The ferries between the Nordics and the Baltics are important transport corridors and keep a lot of people in employment. One of the boats doing the crossing is Aura Seaways, where 52 crew live and work for four weeks at a time.

Onboard the Aura Seaways ferry, the afternoon is buzzing with activity as usual. It is owned by the Danish shipping company DFDS and employs 52 people who are busy preparing the ferry for its next departure. Right now, it is docked at its terminal in Karlshamn on the Swedish south coast, and will soon set course towards the harbour city of Klaipeda in Lithuania.

This is an important goods and passenger route across the Baltic Sea. On the car deck, workers in yellow and black jackets emblazoned with the DFDS logo are busy guiding the last cars and trucks onboard.

The car deck

The ferry is an important transport route across the Baltic Sea for goods and private cars.

The containers that will make the journey are already delivered and secured tightly, in case the ferry encounters heavy seas when it is in the middle of the Baltic Sea a few hours from now. 

Ready for departure

Below the car deck, head engineer Henrikas Siurblys and his team of marine officers have begun starting up the vessel’s four gigantic ship engines. On the upper decks, stewards have cleaned the cabins after the previous crossing. In all the cabins, white towels on recently made beds await the next group of passengers who have started to board.  

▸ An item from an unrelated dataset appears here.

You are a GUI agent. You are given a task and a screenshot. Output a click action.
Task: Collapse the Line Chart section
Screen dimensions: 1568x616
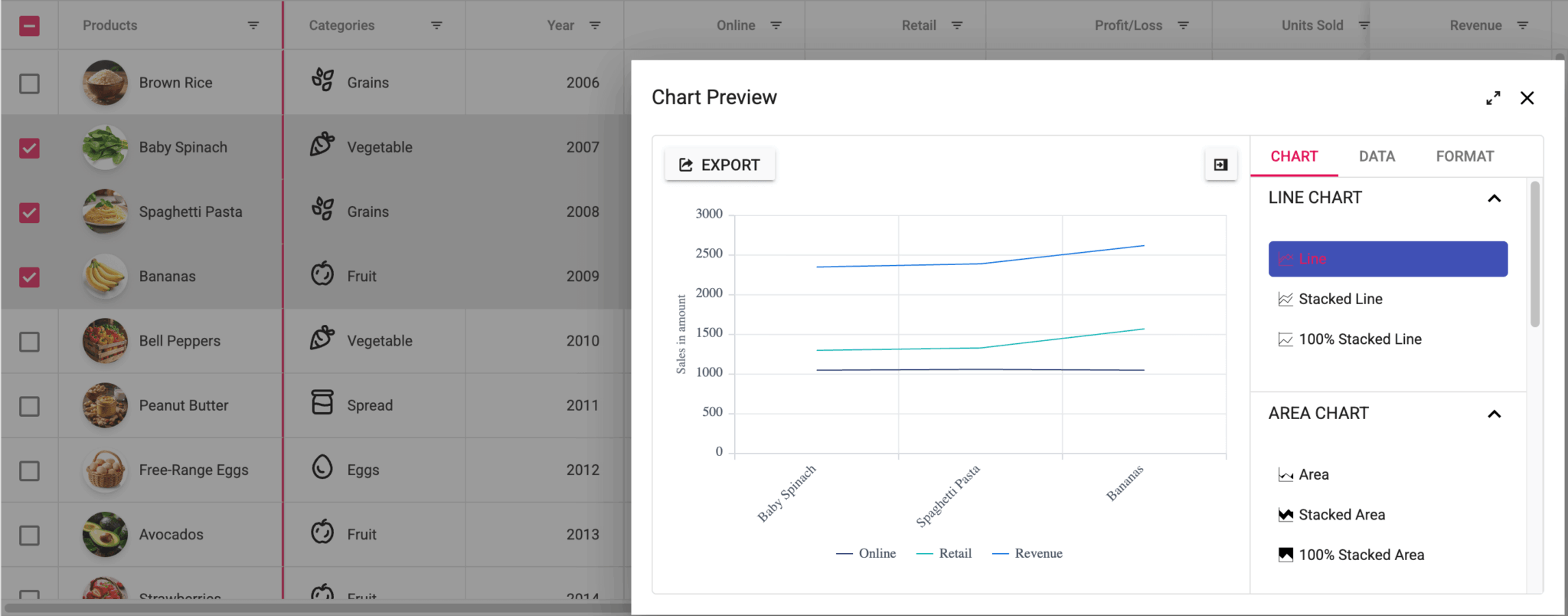click(x=1494, y=198)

In the kitchen, café, restaurant and bar on deck 9, service staff are getting ready to serve food and drink during the 13-hour crossing. 

At the top – on the bridge on deck 11 – Captain Sergej Sved and his chief mate and second mate are getting the latest weather forecast and messages from the deck and machine control room. Through binoculars and the ship’s radar screens, they monitor the shipping activity that the ferry will encounter when it soon sets sail.

A low rumble tells us the engines have started and are ready to move the 17,250 metric tonnes vessel. A light breeze is blowing as Aura Seaways slowly glides out from the Karlshamn harbour past a picturesque archipelago along a shipping lane that in some places is not much wider than the ferry itself, which measures nearly 32 metres across. 

“The ship has top modern and fully automatic steering and controls systems, but we also use binoculars and steer the ship manually in all challenging situations. Entering and exiting ports require extreme precision, so we always steer the ship manually then,” explains the captain.

Sergej Sved

Captain Sergej Sved and crew on the bridge.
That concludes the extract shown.